**Quoted text:**
However, they should not serve as our limitations that restrict student creativity and exploration of their skills as writers.

I would argue that these forms should be taught and encouraged but not be mandated writing forms or used to restrict students in their ability to write authentic texts.

The focus on the curriculum is much more on the process of writing and steps writers take to write.

Focusing on this major element of the curriculum will be far easier to differentiate and allow teachers to be responsive to student needs than simply commanding that all students write a fairytale.

Focus on developing skills that follow the writing process instead teach them how to write instead of what to write.

Focus on:

  1. Brainstorming and generating ideas – for students who are not used to having this type of control over their own learning this is initially very hard for them. Teach them how to dump out their ideas onto a page in no particular order.
  2. Organizing Ideas – this is a hard one for students because sometimes they just want to write down the story. However, the key to a good piece of writing is a plan. This organizational planning step is universal for every form of writing. How you plan and organize your writing will change depending on your purpose for writing. But instead of walking students down this path, and telling them what to use and how. I feel that giving them a purpose for discovering this is far more meaningful. It also helps them to apply this skill to all areas of writing. We want students to have a method and organization tool to use when writing. Allowing them to know and select the best tool from their toolbox to write more successfully is a far better skill.
  3. Drafting – Too many kids are worried about their ability to spell words correctly the first time and this fear will often prevent them from trying. The last thing I want as a teacher is for a student with great ideas and a strong voice to believe that they are not a good writer just because they can’t spell. Being a good writer and being a good speller are two different skills. The purpose of drafting is to get your ideas down on paper.
  4. Editing and Revising – This step is key to getting students to fix their spelling and grammar errors. They need to know what to look for and fix these. Combined with explicit lessons on spelling and grammar rules students will learn to be better editors themselves. Spelling and grammar are best learned in context. What better context than their own spelling and grammar errors.
  5. Finally, there is publishing. In this final stage, I believe that it is important to recognize that not every piece of writing is worthy of being published. Some are simply not worthy. Allowing students to look at their body of work and select only their best work to be published allows students to think critically about what they have learned as writers and to choose samples of this growth.

Students Need More Time For Mastery

I used to think that teaching a form of writing would take me 6 weeks.

I now realize that writing takes more time.

**Recorded information:**
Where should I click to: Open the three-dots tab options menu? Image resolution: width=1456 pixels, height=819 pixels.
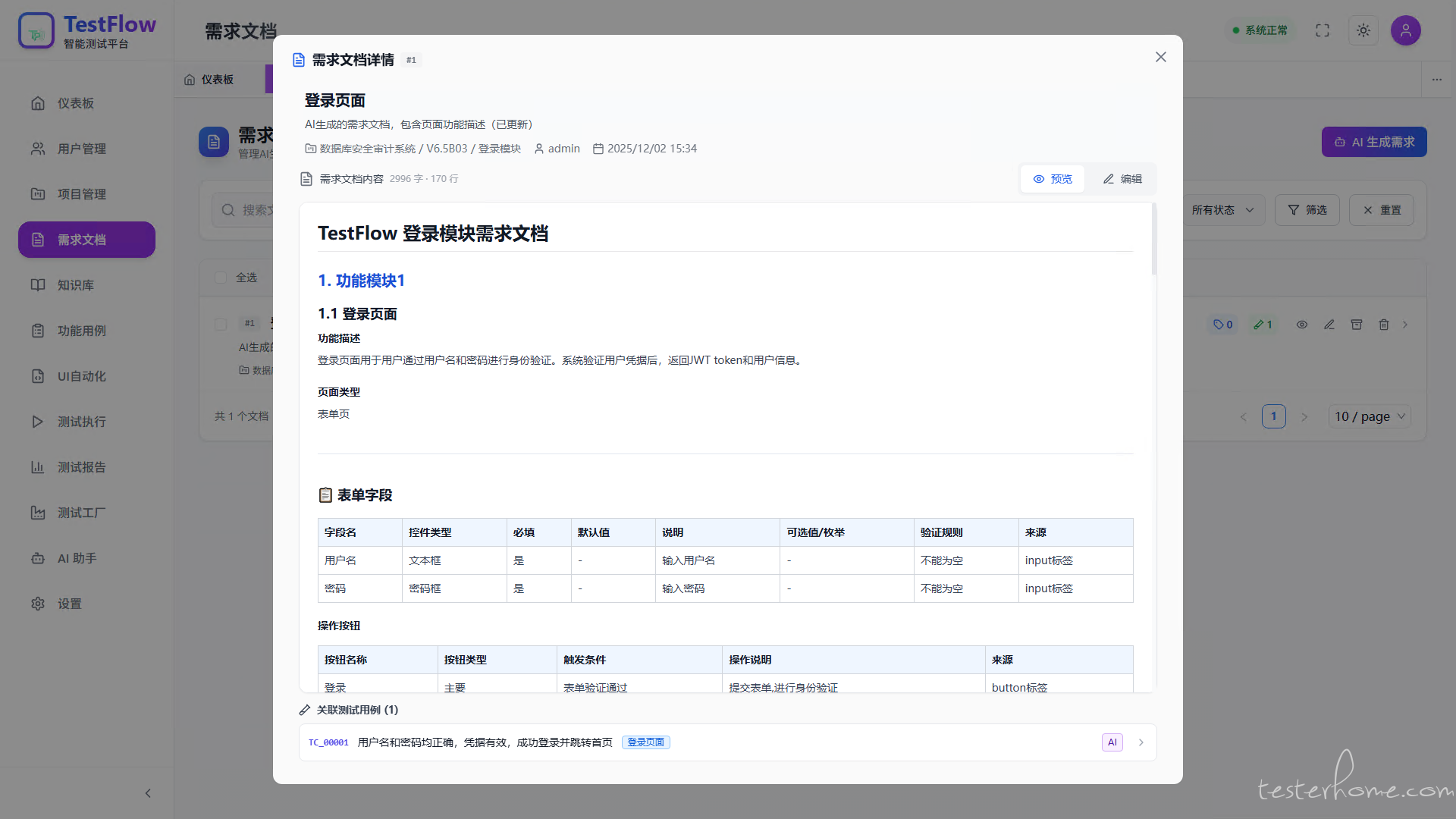1436,80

**What you will do:**
1. In the text on teaching writing, what is the stated purpose of drafting?
2. List every step of the writing process that the text on teaching writing says to focus on.

**Exercise responses:**
1. The purpose of drafting is to get your ideas down on paper.

2.
1. Brainstorming and generating ideas
2. Organizing ideas
3. Drafting
4. Editing and revising
5. Publishing